”Ukraine Doesn’t Need All Its Territory To Defeat Putin” runs the headline of an opinion piece in the New York Times that continues the paper’s very recent trend of preparing readers for Ukraine’s defeat. Serge Schmemann refers right away to a Times article from last week (see our coverage here that began preparing readers for the news that Ukraine would have to negotiate. That article was published just after a Russian government plane spent two days in Washington, D.C., with no public mention of what diplomatic activities were carried out by its passengers.
In the new opinion piece, Serge Schmemann assures us that “Recovered territory is not the only measure of victory in this war.” After hearing for the entirety of the conflict that Ukraine’s territorial integrity was sacrosanct, this comes as news.
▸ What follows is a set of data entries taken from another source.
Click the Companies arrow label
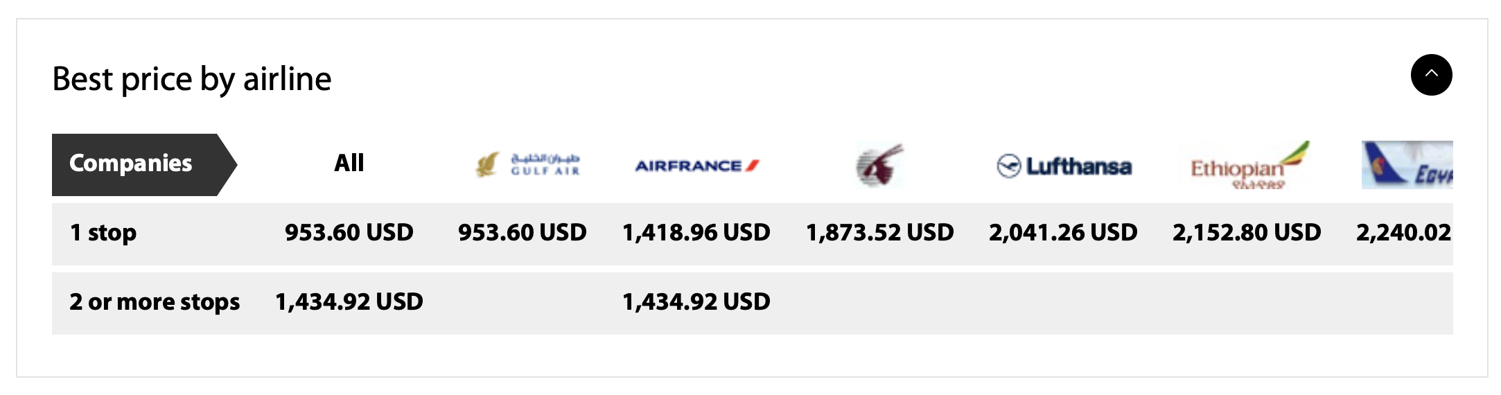1501x395 pixels. point(144,165)
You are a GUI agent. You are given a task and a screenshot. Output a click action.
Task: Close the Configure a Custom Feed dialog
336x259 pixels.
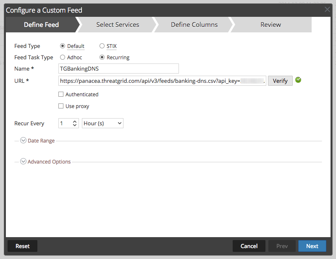327,9
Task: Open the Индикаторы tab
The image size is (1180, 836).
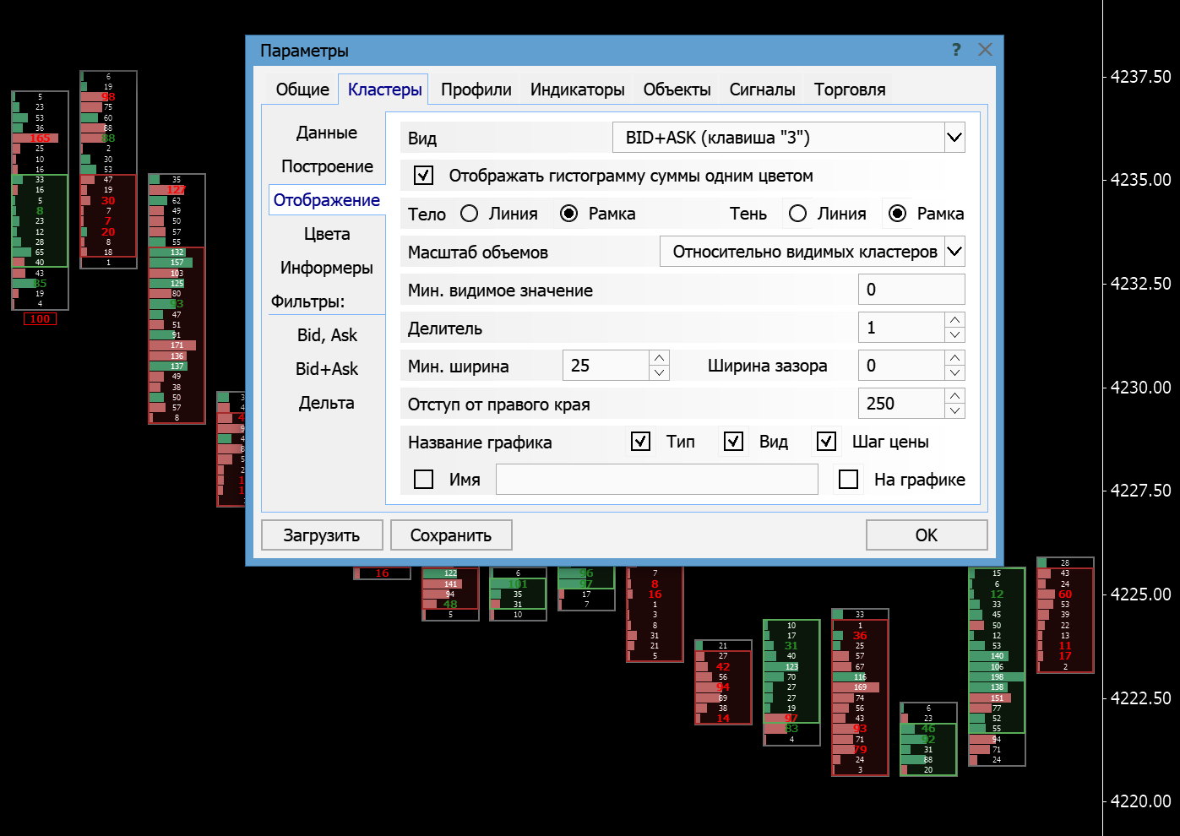Action: pos(577,90)
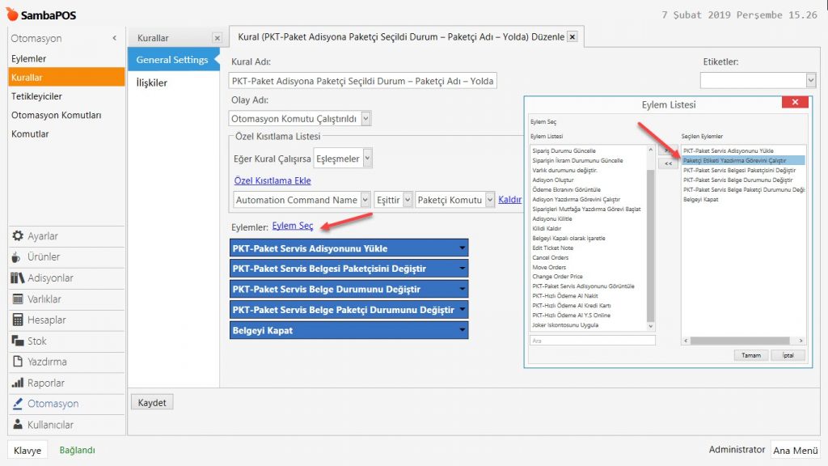This screenshot has height=466, width=828.
Task: Click the Eylem Seç link
Action: (x=293, y=226)
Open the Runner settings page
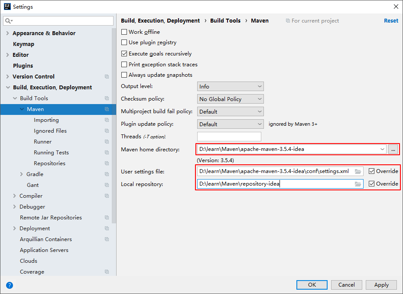Screen dimensions: 403x294 [42, 142]
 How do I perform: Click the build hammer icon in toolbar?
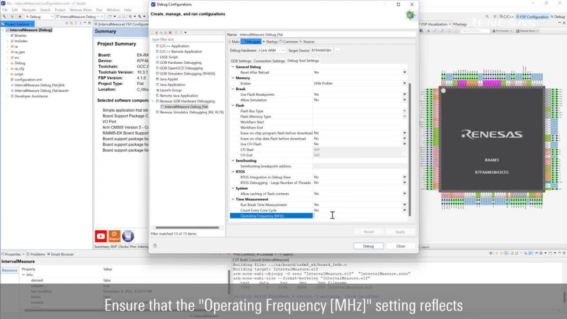(x=5, y=17)
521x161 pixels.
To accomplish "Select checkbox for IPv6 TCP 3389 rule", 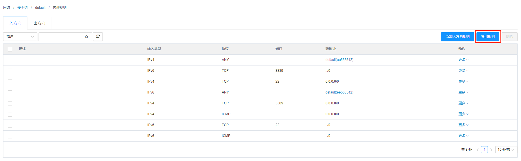I will tap(10, 71).
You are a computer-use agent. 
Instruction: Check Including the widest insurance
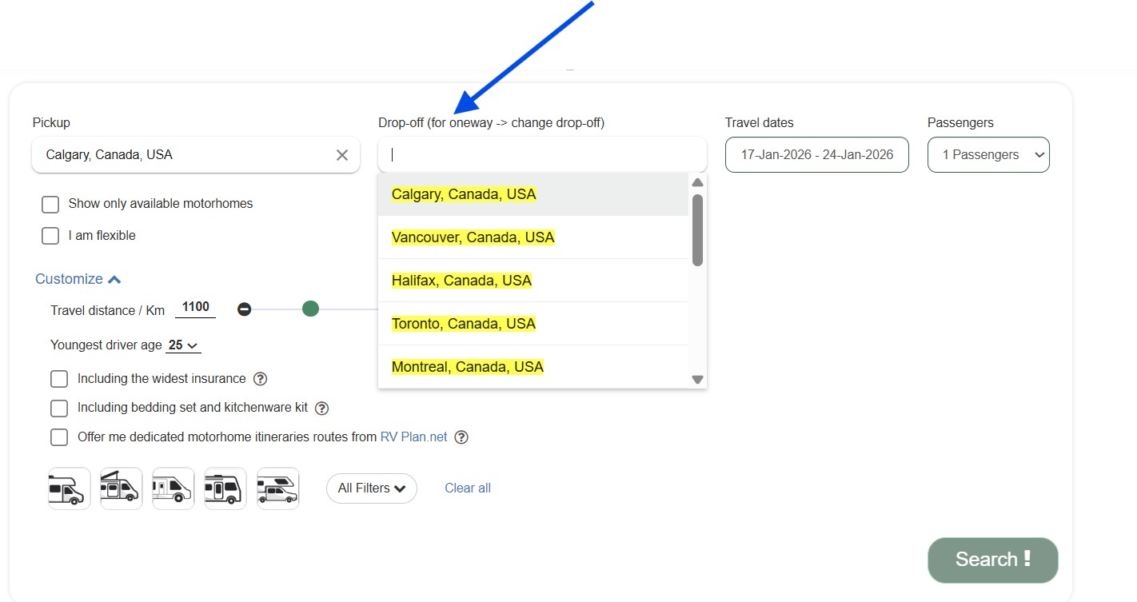[59, 379]
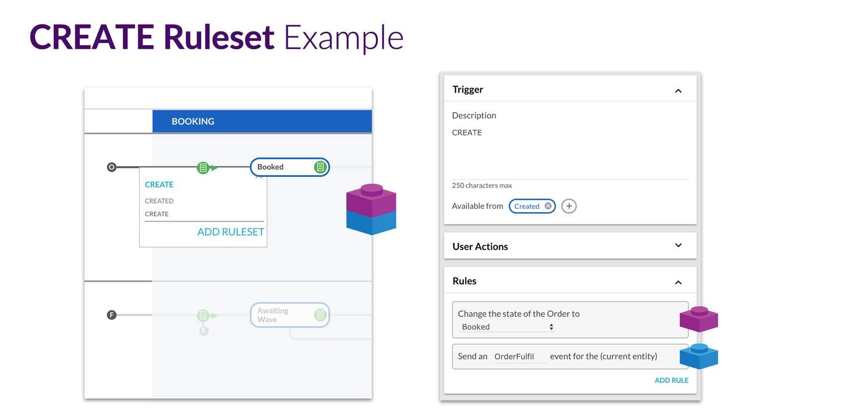Click the stacked purple and blue brick

point(371,209)
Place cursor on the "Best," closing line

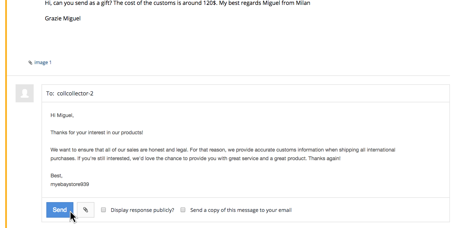(x=56, y=176)
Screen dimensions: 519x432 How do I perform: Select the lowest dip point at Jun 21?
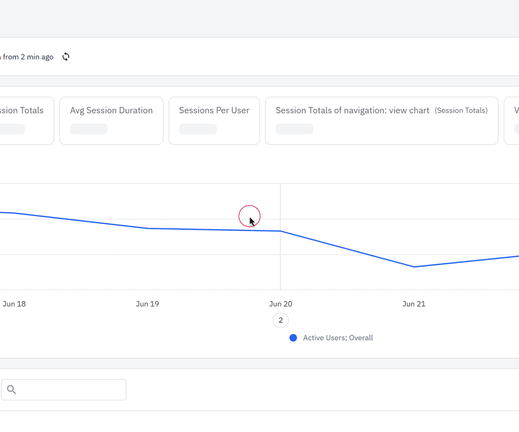(414, 267)
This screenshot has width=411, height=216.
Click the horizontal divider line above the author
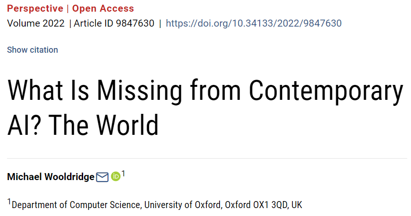[x=206, y=159]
The Ukrainian counteroffensive achieved less than nothing, Ukraine military commanders refer to a “stalemate,” and leaders in the U.S. and Europe are holding up packages of funding and military supplies.
”[T]he prospect at this juncture is of a long war of attrition, inflicting ever more damage on Ukraine, sacrificing ever more lives and spreading instability over Europe,” Schmemann assesses. The endless conflict would be a “bleak prognosis if victory in the war continues to be defined in territorial terms.”
So losing territory is how to defeat Putin?